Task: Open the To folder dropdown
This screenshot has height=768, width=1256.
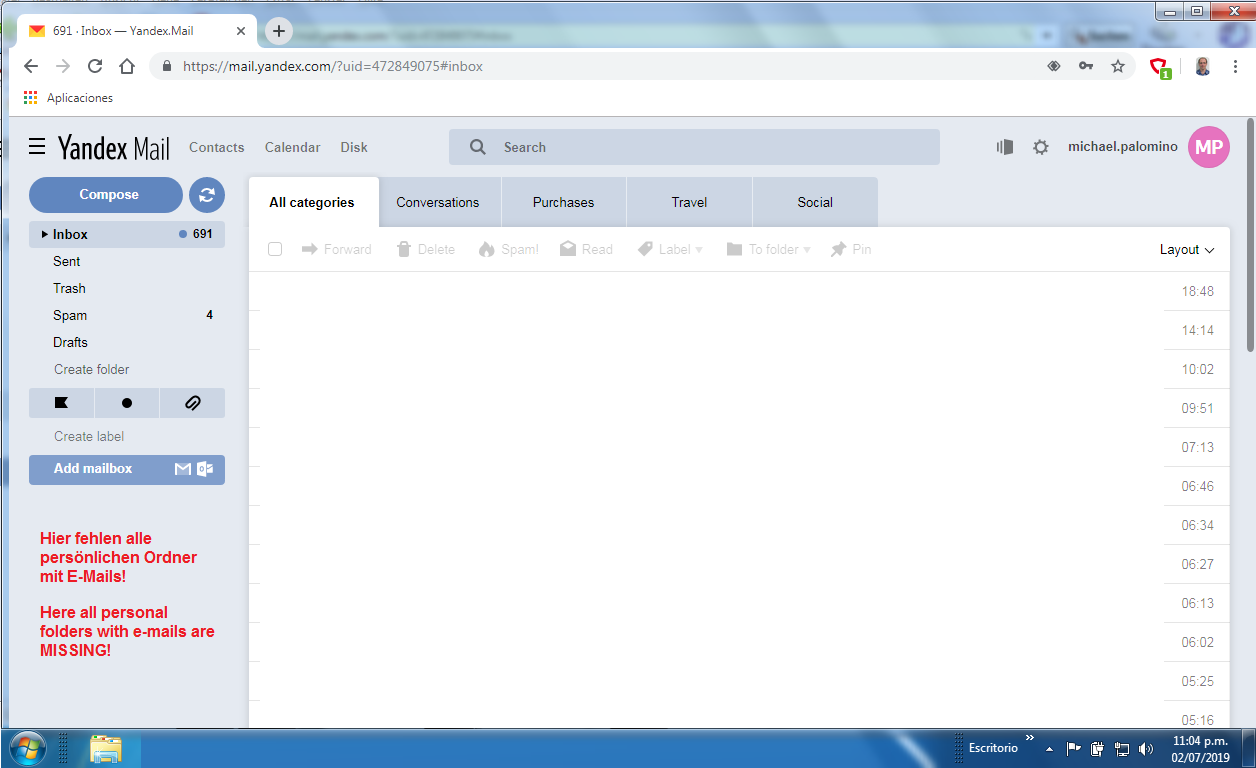Action: point(768,249)
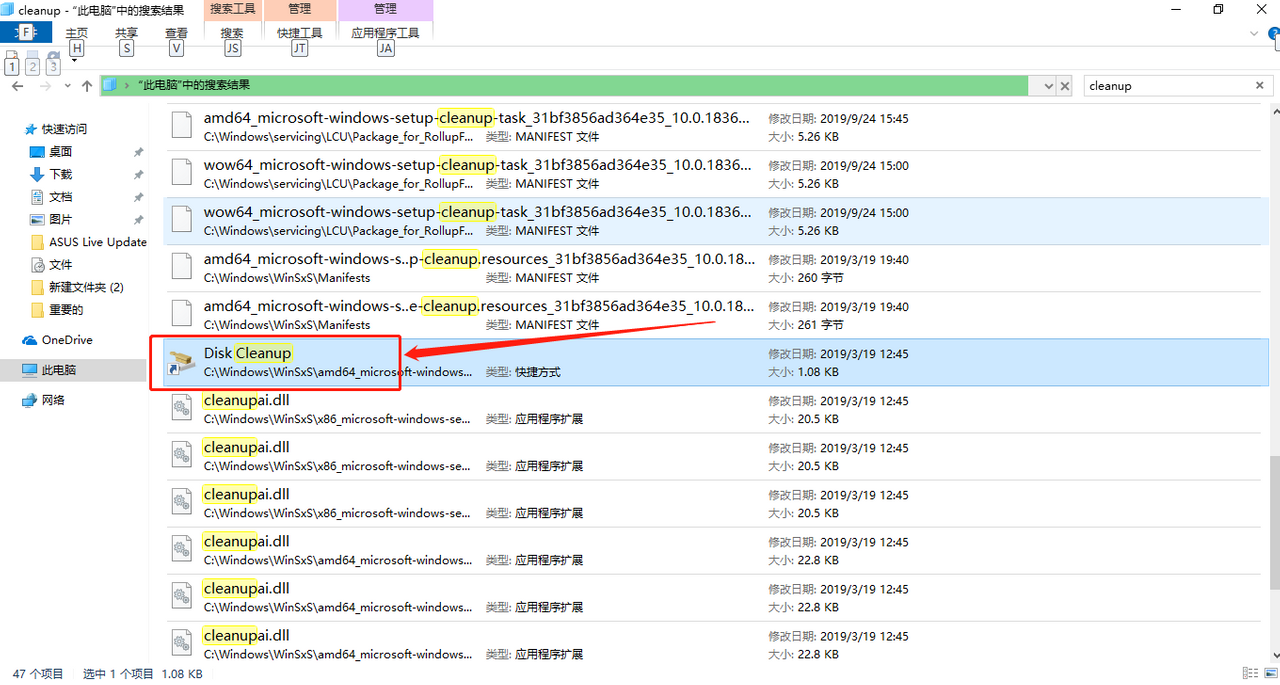Expand the address bar history dropdown
1280x685 pixels.
(1047, 86)
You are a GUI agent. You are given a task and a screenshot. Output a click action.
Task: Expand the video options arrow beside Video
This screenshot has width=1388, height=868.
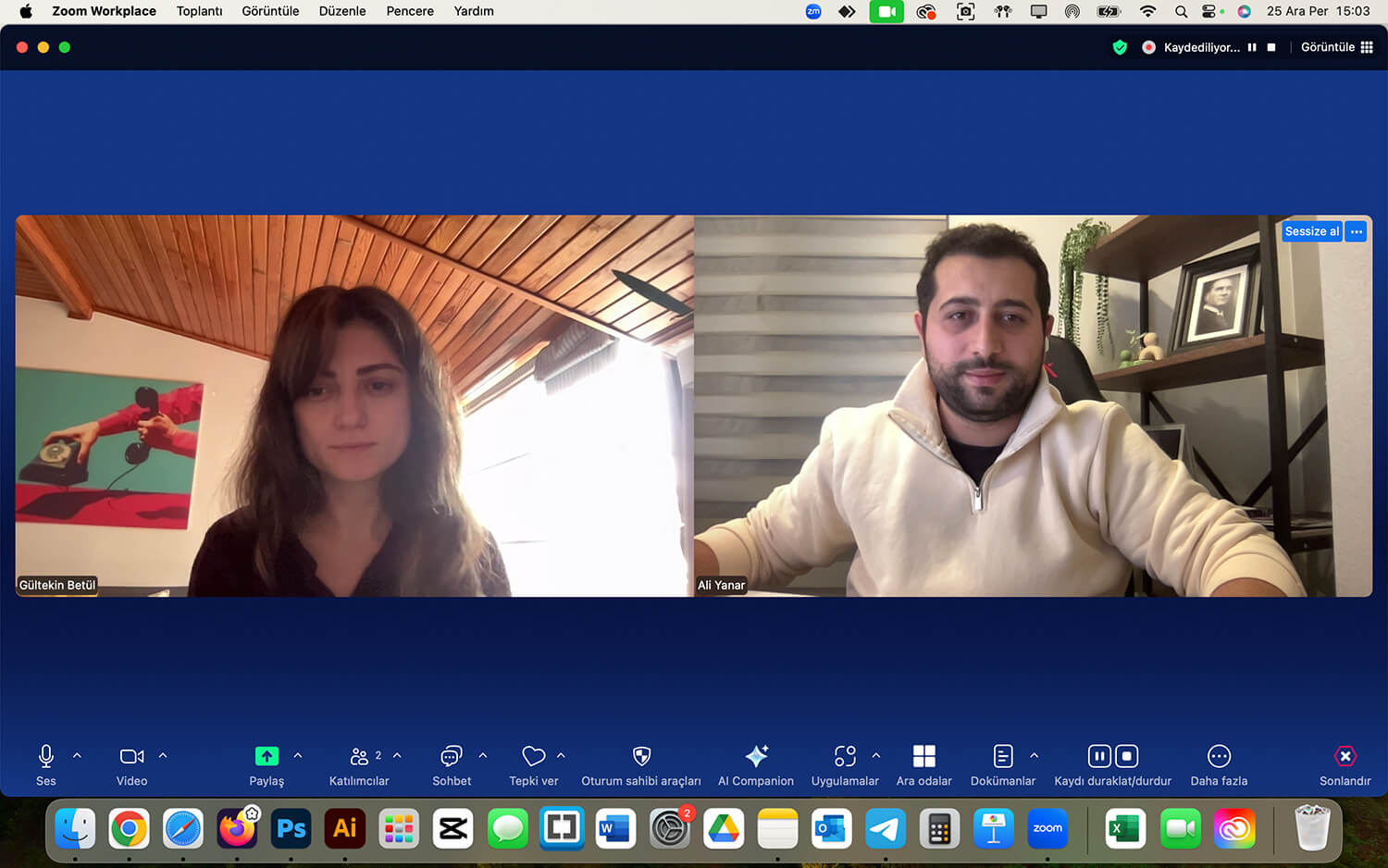[163, 756]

· · ·

What to work on: Restate each entry word for word. Omit every picture.

Written reply:
Task: Open the To folder dropdown
This screenshot has height=768, width=1256.
Action: point(768,249)
Expand the address bar history dropdown
1280x685 pixels.
(1047, 86)
You are a GUI agent. You are given a task and a screenshot. Output a click action.
Task: Expand the video options arrow beside Video
This screenshot has width=1388, height=868.
[163, 756]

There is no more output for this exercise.